──────── DATASET RECORDS

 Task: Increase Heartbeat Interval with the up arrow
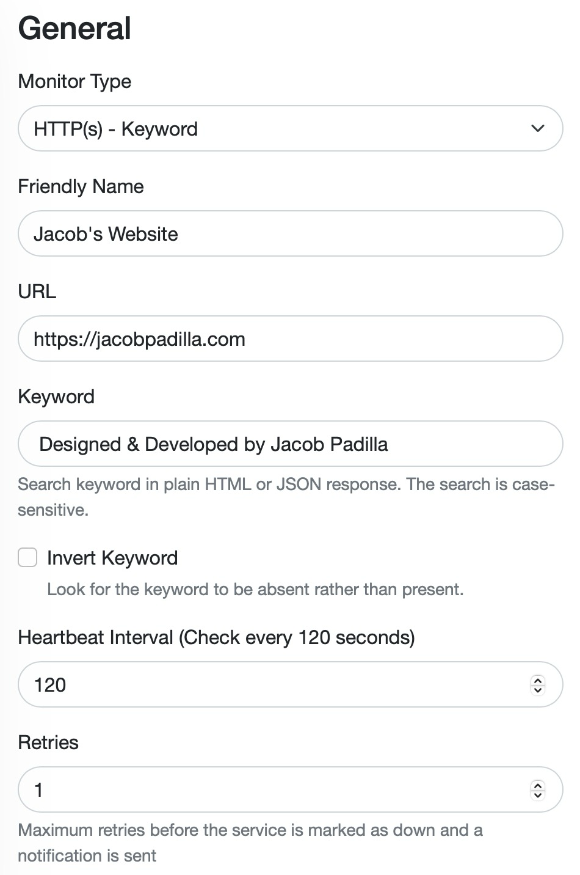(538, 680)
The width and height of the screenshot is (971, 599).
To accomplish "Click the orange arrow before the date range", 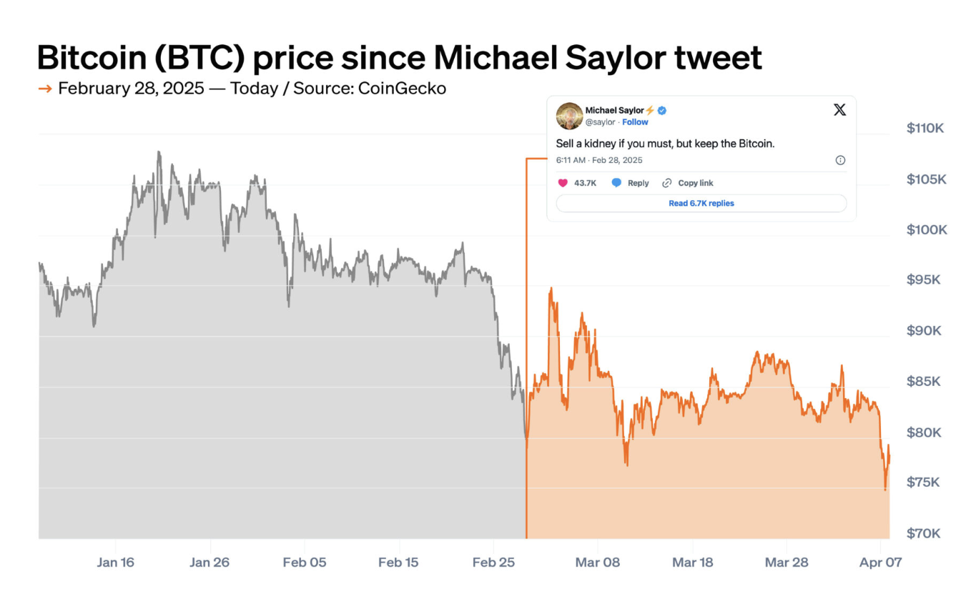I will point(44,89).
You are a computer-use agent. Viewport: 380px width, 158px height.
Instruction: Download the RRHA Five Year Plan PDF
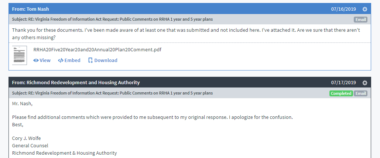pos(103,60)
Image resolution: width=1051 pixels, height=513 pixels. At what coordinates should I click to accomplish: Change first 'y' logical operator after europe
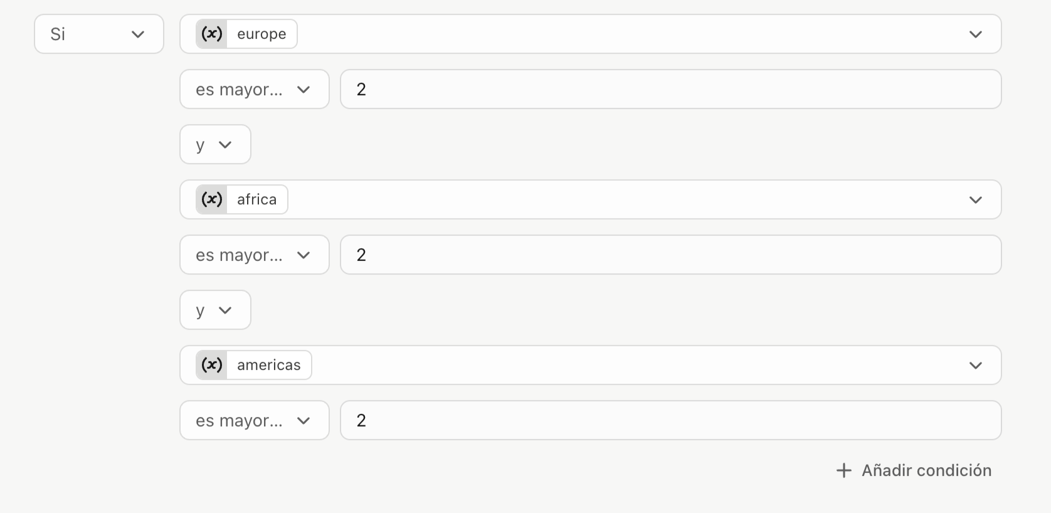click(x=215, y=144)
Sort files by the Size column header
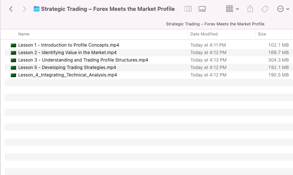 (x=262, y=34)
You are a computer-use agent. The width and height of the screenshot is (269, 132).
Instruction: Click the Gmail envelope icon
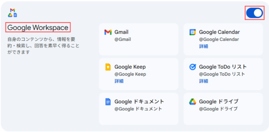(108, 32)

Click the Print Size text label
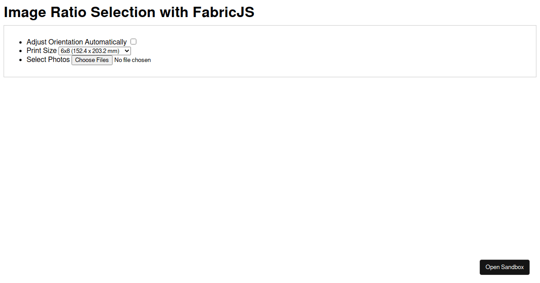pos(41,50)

────────────────

- [WHAT TO PRODUCE]: The lines from the one containing "Instruction: Download the" through the last line above are to be repeated exactly, and only those. Any pictures must be left out.

- [EXERCISE RESPONSE]:
Instruction: Download the RRHA Five Year Plan PDF
pos(103,60)
Image resolution: width=1051 pixels, height=513 pixels. At what coordinates should I click to accomplish: Change first 'y' logical operator after europe
click(x=215, y=144)
Sort files by the Size column header
 (x=262, y=34)
You are a computer-use agent. The width and height of the screenshot is (269, 132).
Instruction: Click the Gmail envelope icon
(108, 32)

Click the Print Size text label
pos(41,50)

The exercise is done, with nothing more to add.